Thompson never responded to me on the matter and never contacted the defense on the matter. When Dean filed her December 1996 motion to dismiss Count One, she noted (at 16 n.14) that the interview had never been produced. In the Government's Opposition to Defendant Dean's Motion for a New Trial at 14 n.4 (Jan. 15, 1997), the Independent Counsel said it could not tell whether the interview report had originally been produced. It also stated that any exculpatory information in it had been provided in the August 20, 1993 letter. Apart from the arrogance of this statement, one can safely assume the Independent Counsel attorneys making it did so without the least consideration of whether it was true or not.[i] At any rate, the Independent Counsel still failed to produce the interview report and ultimately never did.
One might note that, assuming that Independent Counsel attorneys simply failed to make this item available to the defense at all because it contained exculpatory materials, this conduct on the part of Independent Counsel attorneys differs from the many instances where those attorneys failed to identify exculpatory statements, failed to segregate exculpatory documents, and even hid exculpatory documents (see Section B.7a), but at least did make the relevant materials available to defense. Yet the fact that this is the only instance that has been discovered where an interview report was never produced at all hardly suggests that such failure to produce did not occur. Rather it merely indicates that there may be many instances where documentary materials that were exculpatory of the defendant were never produced but where Independent Counsel attorneys left no tell-tale sign of the existence of such materials such as occurred in the August 29, 1993 letter.

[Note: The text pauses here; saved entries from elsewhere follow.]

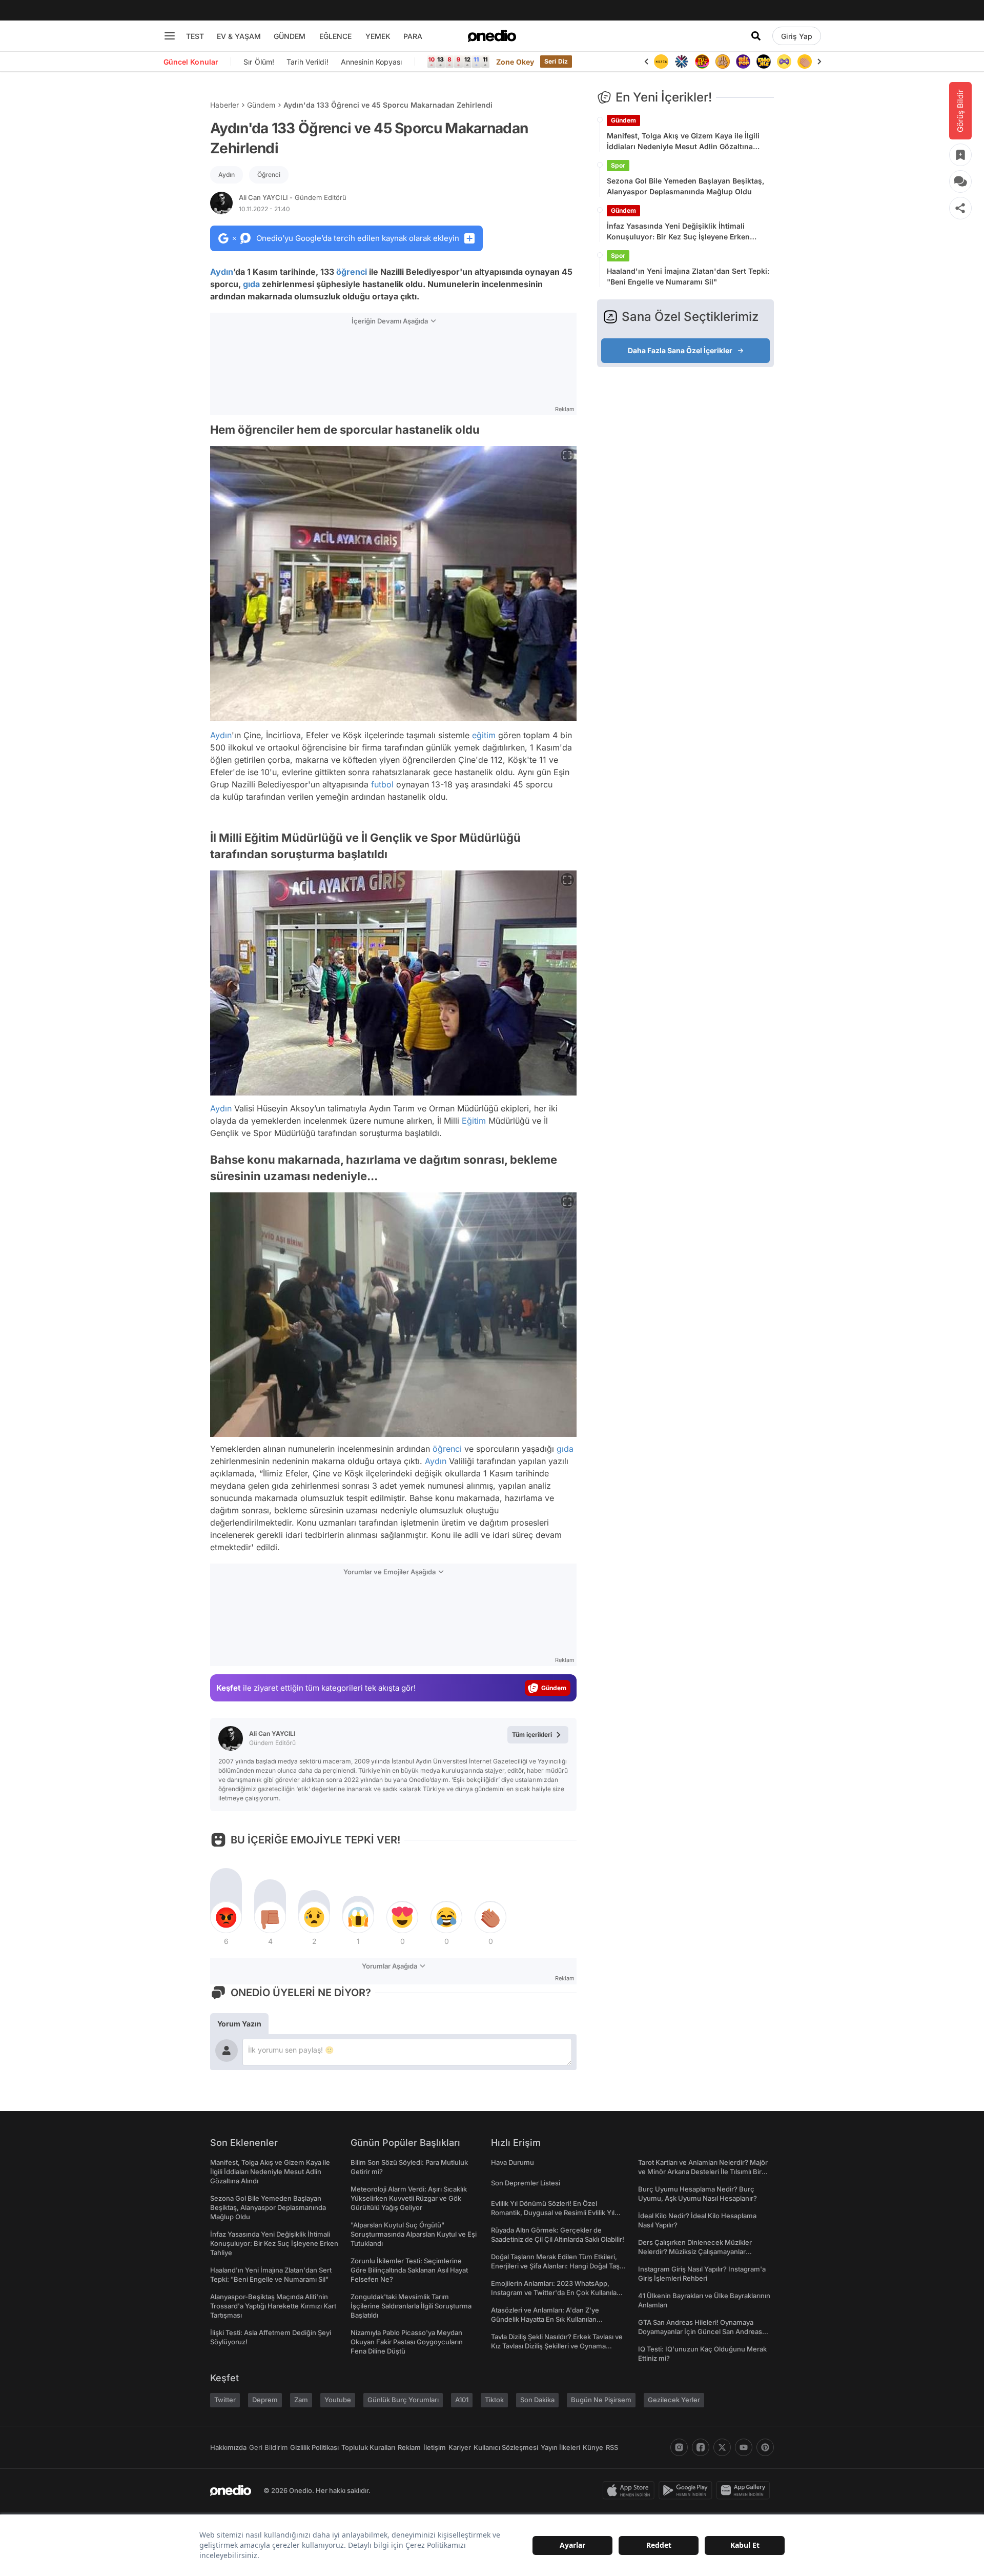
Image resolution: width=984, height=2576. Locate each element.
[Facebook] (700, 2447)
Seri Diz (556, 61)
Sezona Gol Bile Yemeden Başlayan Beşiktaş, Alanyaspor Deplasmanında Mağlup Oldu (685, 186)
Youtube (337, 2400)
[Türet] (702, 61)
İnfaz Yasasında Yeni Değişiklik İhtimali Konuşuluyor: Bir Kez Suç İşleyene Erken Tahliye (678, 231)
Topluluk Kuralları (368, 2447)
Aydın (226, 174)
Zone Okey (515, 61)
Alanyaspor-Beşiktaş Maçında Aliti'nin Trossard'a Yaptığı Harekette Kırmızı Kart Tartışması (273, 2306)
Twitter (225, 2400)
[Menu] (169, 36)
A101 (461, 2400)
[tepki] (226, 1917)
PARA (412, 36)
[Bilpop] (743, 61)
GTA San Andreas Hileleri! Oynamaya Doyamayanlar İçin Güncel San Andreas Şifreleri (700, 2331)
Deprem (265, 2400)
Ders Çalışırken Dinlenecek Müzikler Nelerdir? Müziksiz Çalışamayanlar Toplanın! (695, 2251)
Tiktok (494, 2400)
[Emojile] (763, 61)
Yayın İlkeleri (560, 2447)
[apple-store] (631, 2490)
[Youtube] (743, 2447)
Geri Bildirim (268, 2447)
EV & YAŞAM (239, 36)
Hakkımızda (228, 2447)
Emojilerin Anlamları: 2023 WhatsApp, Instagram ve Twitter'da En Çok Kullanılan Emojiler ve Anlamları (556, 2292)
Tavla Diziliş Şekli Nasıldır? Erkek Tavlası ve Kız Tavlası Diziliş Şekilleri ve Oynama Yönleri (557, 2345)
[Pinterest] (765, 2447)
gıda (251, 284)
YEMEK (378, 36)
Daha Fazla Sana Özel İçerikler (680, 350)
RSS (612, 2447)
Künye (593, 2447)
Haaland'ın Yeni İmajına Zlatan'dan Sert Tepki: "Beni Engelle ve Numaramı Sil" (688, 276)
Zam (301, 2400)
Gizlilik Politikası (314, 2447)
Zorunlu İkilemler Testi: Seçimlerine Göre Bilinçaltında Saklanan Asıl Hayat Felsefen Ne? (409, 2270)
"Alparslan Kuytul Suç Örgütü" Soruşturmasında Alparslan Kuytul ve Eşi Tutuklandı (414, 2234)
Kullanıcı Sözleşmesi (506, 2447)
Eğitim (474, 1120)
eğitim (484, 735)
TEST (195, 36)
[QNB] (681, 61)
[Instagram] (679, 2447)
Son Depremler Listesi (525, 2183)
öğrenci (351, 272)
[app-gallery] (745, 2490)
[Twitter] (722, 2447)
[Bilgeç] (722, 61)
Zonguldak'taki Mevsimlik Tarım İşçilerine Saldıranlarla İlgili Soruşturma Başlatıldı (411, 2306)
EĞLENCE (335, 36)
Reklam (409, 2447)
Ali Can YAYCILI (292, 197)
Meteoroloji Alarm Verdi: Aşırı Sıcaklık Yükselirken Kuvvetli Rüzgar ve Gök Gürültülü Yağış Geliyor (409, 2198)
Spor (618, 165)
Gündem (261, 104)
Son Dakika (537, 2400)
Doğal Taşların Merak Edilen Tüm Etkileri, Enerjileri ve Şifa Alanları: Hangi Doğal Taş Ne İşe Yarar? (555, 2266)
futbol (382, 784)
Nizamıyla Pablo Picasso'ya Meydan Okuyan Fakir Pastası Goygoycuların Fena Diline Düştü (407, 2341)
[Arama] (756, 36)
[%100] (661, 61)
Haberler (224, 104)
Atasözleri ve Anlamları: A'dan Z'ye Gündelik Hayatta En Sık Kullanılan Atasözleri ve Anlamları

The same may be said regarding to the allegation of the former document manager discussed in Section B.9 that Independent Counsel Arlin M. Adams and Deputy Independent Counsel Bruce C. Swartz altered or destroyed interview reports that did not advance the government’s case. The only identified instance where information surfaced providing strong reason to believe that an interview report was altered involved the Aristides Martinez interview discussed in Section B.9a. But as with the unusual circumstances that revealed that the March 22, 1993 Barksdale interview was never produced to the defense, as a rule only unusual circumstances will reveal that a document had been altered. See the March 10, 2011 Truth in Justice item styled “Bruce C. Swartz, Roman Polanski, and the Hiding of Exculpatory Material” regarding the failure to produce an interview report discussing the Sankin Harvard Business School application that, as discussed in Section B.7a, was initially not disclosed at all and then hidden.
With regard to the altering of interview reports, some might be reluctant to believe that the Independent Counsel and Deputy Independent Counsel would do these things themselves. But it is precisely because the alteration of interview reports is something that even the most unprincipled attorneys are reluctant to do that there exist strong reasons for the persons in charge of the prosecution to do such things themselves.
[i] The quoted part of the interview states that when Barksdale checked with Secretary Pierce regarding whether what Dean had told him in fact reflected the Secretary’s wishes, “in many situations the Secretary would say yes.” As presented, the statement suggests that in some situations the Secretary said no. In any case, obviously Barksdale was asked whether there occurred any situations where the Secretary said no and, if there had been, such fact would have been used at trial. Thus, one must assume that in some manner or another Barksdale affirmed that the Secretary had said yes on every occasion. This exculpatory information that should have been produced.